YOUR INSTRUCTIONS: Every line of the entries below from the one containing "Click the blue plus" to the one containing "You are a computer-use agent. Image", both ends included, must be written out exactly. No other line belongs in the answer.

DATA FOR PROCESSING:
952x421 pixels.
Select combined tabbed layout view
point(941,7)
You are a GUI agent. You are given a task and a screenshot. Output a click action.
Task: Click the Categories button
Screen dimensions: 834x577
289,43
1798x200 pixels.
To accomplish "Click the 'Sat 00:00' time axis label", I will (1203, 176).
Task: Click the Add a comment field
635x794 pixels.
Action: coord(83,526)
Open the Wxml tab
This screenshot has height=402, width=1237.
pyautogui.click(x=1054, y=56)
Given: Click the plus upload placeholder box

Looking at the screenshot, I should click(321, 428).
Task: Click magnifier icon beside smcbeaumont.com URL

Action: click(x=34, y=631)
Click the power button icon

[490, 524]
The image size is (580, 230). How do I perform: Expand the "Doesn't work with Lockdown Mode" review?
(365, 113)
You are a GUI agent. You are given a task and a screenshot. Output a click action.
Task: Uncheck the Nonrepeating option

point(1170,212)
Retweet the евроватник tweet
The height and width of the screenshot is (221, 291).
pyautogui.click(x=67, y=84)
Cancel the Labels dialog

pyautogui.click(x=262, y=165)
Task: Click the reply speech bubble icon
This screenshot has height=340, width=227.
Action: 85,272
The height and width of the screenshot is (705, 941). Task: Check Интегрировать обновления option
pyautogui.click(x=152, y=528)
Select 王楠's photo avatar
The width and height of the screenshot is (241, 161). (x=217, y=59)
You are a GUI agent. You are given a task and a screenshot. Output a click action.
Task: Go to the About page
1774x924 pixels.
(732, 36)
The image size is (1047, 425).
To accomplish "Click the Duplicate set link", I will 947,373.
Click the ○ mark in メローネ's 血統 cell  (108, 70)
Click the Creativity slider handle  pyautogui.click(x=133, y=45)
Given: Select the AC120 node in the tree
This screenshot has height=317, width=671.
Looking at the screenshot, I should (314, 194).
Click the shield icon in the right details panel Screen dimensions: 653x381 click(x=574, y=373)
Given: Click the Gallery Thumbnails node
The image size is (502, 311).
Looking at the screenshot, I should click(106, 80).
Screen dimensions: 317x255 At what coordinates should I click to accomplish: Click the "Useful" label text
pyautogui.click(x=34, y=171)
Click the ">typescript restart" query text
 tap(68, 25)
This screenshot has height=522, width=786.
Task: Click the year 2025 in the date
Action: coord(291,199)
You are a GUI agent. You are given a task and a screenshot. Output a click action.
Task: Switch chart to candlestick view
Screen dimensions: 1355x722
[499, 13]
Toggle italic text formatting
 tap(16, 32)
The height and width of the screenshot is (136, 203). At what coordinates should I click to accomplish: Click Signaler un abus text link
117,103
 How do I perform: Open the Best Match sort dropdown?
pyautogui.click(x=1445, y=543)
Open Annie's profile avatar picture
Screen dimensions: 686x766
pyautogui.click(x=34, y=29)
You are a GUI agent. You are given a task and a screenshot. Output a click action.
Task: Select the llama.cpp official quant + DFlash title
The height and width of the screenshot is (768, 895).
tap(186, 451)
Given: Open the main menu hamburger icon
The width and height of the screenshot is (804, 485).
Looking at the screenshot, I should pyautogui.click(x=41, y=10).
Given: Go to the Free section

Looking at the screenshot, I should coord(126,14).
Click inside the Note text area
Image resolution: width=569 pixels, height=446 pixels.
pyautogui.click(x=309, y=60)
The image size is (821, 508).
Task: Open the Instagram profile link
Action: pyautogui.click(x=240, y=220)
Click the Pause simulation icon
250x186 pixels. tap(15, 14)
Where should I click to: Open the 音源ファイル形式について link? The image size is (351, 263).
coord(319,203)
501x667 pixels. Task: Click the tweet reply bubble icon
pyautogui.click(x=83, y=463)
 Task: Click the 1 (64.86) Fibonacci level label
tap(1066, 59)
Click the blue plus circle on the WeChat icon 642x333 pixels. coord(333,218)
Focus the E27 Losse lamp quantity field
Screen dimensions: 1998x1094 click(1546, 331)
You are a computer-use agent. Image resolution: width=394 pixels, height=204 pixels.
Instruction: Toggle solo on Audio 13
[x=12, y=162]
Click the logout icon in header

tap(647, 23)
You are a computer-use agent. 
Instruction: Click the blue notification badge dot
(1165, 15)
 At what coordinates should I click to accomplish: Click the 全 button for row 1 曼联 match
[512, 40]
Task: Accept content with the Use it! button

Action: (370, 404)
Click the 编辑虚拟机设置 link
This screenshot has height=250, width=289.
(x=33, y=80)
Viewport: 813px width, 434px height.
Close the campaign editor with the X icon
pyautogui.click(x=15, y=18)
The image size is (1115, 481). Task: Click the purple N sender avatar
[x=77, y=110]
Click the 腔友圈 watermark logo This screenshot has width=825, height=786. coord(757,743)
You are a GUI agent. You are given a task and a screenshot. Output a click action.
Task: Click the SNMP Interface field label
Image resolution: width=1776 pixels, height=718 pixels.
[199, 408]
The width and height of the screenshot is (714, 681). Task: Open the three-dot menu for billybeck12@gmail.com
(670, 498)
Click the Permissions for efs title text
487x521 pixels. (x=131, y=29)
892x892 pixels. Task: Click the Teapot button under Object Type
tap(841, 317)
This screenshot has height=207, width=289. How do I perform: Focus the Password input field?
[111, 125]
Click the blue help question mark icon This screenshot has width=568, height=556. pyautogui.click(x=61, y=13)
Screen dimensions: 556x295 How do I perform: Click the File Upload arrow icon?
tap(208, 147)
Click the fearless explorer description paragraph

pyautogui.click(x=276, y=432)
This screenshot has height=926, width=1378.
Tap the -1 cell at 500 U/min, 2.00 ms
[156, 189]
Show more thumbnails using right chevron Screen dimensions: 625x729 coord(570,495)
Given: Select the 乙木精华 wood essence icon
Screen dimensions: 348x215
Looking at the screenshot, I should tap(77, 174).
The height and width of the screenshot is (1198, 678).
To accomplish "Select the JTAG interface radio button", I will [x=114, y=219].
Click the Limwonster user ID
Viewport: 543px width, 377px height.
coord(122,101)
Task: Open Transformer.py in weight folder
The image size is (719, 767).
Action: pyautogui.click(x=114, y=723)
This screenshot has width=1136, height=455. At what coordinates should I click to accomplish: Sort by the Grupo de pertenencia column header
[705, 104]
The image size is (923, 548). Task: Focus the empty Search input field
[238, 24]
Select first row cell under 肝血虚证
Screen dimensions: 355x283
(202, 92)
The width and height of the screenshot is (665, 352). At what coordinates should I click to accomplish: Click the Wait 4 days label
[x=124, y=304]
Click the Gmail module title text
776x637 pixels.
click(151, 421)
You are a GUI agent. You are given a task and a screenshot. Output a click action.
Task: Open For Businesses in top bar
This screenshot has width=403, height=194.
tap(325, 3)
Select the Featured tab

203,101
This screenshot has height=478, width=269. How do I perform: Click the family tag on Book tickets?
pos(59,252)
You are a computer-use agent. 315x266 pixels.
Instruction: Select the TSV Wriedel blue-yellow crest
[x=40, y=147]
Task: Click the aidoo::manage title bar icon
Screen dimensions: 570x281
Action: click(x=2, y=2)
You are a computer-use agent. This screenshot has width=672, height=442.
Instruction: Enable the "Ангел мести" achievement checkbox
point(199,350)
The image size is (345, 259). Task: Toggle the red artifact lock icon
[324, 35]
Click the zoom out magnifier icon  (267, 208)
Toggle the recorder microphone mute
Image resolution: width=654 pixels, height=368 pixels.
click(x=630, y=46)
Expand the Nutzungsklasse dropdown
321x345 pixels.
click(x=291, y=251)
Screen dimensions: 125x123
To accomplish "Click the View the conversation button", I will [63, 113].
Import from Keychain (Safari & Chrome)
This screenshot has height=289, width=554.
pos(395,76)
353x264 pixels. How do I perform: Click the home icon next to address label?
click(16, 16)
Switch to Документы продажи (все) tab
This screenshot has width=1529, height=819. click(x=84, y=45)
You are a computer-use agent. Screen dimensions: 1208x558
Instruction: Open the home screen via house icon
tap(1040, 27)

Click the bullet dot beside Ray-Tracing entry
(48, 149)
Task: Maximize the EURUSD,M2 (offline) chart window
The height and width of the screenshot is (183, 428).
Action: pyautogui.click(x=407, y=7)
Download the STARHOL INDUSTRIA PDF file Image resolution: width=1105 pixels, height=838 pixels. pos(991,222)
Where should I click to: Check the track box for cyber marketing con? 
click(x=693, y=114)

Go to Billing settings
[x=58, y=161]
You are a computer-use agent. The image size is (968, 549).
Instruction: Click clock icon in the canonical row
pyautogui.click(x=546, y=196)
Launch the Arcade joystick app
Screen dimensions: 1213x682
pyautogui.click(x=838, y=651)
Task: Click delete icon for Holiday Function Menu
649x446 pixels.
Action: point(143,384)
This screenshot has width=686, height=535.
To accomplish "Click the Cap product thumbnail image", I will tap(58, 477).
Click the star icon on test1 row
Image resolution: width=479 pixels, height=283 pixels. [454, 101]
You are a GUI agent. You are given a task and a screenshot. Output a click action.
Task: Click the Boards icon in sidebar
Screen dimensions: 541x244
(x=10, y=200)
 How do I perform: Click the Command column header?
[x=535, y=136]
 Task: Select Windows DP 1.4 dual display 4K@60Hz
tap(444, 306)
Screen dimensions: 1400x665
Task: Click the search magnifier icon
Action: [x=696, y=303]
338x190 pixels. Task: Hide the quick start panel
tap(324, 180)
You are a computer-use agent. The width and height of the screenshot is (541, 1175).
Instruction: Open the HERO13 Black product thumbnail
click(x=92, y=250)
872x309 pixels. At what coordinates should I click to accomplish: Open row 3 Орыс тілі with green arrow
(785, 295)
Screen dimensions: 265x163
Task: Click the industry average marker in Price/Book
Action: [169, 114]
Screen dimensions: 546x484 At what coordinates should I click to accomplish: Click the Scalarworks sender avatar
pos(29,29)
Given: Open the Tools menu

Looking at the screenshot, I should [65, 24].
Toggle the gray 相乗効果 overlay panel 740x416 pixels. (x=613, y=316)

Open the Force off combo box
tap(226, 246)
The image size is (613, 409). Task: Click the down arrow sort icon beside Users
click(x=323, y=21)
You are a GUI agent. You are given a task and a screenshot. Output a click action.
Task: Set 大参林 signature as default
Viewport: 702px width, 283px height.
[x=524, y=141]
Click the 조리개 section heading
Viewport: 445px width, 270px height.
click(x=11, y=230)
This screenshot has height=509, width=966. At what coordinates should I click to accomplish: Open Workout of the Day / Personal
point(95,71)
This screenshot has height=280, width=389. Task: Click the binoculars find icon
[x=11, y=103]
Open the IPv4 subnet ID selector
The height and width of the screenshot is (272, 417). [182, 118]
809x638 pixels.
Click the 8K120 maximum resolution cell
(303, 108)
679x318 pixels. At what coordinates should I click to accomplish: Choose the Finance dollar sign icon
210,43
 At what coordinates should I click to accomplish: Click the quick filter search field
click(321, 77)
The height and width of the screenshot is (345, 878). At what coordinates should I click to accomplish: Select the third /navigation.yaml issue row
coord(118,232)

SOLUTION:
Click the blue plus circle on the WeChat icon 642x333 pixels. coord(333,218)
Focus the E27 Losse lamp quantity field
Screen dimensions: 1998x1094 click(1546, 331)
You are a computer-use agent. Image resolution: width=394 pixels, height=204 pixels.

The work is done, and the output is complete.